> Work to complete: Convert the part of the rows that opens with the line containing "The image size is (640, 425)." and closes with the line containing "This screenshot has width=1024, height=781." into a Markdown table with the columns "No." and "Text", leaving out blank lines. Include only the lines in that part.

Saved data entries
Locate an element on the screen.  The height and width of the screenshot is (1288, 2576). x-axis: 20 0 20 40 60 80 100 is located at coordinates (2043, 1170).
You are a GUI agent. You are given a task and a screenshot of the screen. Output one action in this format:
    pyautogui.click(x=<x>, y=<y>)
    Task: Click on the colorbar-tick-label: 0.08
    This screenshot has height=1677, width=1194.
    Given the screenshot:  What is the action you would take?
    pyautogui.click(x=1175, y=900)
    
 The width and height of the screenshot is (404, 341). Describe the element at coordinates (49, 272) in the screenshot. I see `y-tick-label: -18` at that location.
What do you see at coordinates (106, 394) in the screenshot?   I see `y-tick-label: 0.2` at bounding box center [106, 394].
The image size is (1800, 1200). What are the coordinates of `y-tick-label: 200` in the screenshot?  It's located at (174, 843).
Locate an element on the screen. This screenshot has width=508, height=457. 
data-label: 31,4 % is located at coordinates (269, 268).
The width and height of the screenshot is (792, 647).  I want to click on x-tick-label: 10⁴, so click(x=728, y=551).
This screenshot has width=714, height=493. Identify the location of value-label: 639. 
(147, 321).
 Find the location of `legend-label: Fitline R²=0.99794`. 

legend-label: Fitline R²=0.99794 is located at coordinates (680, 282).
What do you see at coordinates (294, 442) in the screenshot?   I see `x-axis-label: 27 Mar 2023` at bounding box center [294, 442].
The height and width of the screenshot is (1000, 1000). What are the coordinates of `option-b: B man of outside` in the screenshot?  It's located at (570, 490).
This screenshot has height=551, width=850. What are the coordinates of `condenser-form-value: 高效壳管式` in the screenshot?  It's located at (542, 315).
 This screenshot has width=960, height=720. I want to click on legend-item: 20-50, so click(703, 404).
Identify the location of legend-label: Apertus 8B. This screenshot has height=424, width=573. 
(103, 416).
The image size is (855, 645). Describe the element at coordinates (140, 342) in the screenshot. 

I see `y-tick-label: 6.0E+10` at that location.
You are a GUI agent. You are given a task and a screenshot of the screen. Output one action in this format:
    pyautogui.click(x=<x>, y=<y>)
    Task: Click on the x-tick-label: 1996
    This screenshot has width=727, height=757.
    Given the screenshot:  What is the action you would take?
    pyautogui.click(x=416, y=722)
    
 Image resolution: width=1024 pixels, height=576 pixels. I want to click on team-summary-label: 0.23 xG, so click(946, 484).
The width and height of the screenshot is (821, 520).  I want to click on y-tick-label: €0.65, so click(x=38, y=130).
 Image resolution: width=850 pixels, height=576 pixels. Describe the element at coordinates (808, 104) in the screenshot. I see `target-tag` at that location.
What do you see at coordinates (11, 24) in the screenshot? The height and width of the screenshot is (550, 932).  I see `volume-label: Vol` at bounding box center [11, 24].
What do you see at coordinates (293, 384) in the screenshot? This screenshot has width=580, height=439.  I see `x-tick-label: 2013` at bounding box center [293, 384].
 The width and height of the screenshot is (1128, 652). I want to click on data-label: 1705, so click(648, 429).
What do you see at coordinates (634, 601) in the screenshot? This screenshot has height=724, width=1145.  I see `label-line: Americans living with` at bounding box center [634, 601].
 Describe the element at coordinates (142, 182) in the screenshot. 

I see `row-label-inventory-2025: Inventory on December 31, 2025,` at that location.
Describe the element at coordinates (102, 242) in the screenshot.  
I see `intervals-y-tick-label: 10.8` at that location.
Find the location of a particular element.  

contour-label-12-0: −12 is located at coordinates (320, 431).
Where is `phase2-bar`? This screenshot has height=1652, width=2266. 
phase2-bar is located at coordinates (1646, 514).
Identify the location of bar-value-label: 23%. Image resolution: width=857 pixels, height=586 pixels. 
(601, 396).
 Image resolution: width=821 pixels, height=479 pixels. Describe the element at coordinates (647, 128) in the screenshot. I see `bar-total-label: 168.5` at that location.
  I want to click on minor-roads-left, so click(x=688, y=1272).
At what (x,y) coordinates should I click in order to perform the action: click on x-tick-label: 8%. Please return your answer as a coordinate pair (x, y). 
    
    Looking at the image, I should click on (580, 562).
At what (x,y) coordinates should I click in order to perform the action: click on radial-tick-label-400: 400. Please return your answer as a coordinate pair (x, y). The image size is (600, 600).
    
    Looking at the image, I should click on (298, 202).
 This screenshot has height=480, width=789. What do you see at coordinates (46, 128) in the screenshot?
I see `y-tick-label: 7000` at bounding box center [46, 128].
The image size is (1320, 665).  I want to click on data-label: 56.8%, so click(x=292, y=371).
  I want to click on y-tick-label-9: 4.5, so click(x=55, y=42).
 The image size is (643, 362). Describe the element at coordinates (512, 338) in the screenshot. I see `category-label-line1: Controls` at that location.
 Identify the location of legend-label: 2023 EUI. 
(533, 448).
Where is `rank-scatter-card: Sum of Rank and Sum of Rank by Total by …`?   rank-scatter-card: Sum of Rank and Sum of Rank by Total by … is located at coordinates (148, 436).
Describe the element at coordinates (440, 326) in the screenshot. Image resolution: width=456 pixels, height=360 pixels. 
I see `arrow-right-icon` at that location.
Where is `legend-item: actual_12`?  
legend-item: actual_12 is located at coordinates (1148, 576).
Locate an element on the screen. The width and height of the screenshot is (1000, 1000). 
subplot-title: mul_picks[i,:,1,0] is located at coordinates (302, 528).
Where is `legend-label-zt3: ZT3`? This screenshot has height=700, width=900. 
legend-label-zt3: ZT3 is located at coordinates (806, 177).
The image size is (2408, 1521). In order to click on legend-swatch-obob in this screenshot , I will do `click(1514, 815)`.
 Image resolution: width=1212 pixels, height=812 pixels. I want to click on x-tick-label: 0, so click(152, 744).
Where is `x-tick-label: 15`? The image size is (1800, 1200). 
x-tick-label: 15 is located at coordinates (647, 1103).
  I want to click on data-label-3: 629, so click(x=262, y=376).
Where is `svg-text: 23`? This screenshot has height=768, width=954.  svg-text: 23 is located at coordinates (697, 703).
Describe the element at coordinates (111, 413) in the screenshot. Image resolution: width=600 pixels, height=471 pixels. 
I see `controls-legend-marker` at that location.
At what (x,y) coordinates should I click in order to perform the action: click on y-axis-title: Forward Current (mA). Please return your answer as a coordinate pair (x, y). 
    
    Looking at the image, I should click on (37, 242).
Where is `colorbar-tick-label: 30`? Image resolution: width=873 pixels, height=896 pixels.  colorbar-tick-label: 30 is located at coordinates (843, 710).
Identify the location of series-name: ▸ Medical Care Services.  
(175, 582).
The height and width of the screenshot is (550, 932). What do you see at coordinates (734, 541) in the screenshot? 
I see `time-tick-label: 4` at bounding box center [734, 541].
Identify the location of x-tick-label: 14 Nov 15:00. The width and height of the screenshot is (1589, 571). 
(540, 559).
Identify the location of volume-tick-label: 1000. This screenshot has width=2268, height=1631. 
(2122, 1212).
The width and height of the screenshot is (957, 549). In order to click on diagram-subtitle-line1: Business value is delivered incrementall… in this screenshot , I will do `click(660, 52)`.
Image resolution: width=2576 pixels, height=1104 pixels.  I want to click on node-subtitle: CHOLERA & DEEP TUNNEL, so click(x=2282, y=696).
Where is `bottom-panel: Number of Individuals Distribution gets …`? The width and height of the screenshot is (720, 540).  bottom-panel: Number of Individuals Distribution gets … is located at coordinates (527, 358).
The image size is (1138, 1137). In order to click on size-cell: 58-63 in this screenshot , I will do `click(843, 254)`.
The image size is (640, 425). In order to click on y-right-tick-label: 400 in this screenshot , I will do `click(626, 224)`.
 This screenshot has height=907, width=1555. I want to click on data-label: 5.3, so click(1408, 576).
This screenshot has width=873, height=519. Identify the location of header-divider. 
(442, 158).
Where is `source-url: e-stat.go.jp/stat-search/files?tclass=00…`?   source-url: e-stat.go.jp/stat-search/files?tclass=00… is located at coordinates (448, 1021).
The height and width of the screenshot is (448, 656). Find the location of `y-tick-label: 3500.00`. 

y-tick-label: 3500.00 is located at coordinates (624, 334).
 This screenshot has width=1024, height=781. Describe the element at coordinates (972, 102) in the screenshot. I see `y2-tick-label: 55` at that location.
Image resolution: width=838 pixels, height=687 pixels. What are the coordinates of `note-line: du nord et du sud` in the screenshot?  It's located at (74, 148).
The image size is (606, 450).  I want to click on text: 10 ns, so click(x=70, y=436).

> Response:
| No. | Text |
|---|---|
| 1 | The image size is (640, 425). In order to click on y-right-tick-label: 400 in this screenshot , I will do `click(626, 224)`. |
| 2 |  This screenshot has height=907, width=1555. I want to click on data-label: 5.3, so click(1408, 576). |
| 3 | This screenshot has width=873, height=519. Identify the location of header-divider.  |
| 4 | (442, 158). |
| 5 | Where is `source-url: e-stat.go.jp/stat-search/files?tclass=00…`?   source-url: e-stat.go.jp/stat-search/files?tclass=00… is located at coordinates (448, 1021). |
| 6 | The height and width of the screenshot is (448, 656). Find the location of `y-tick-label: 3500.00`.  |
| 7 | y-tick-label: 3500.00 is located at coordinates (624, 334). |
| 8 |  This screenshot has width=1024, height=781. Describe the element at coordinates (972, 102) in the screenshot. I see `y2-tick-label: 55` at that location. |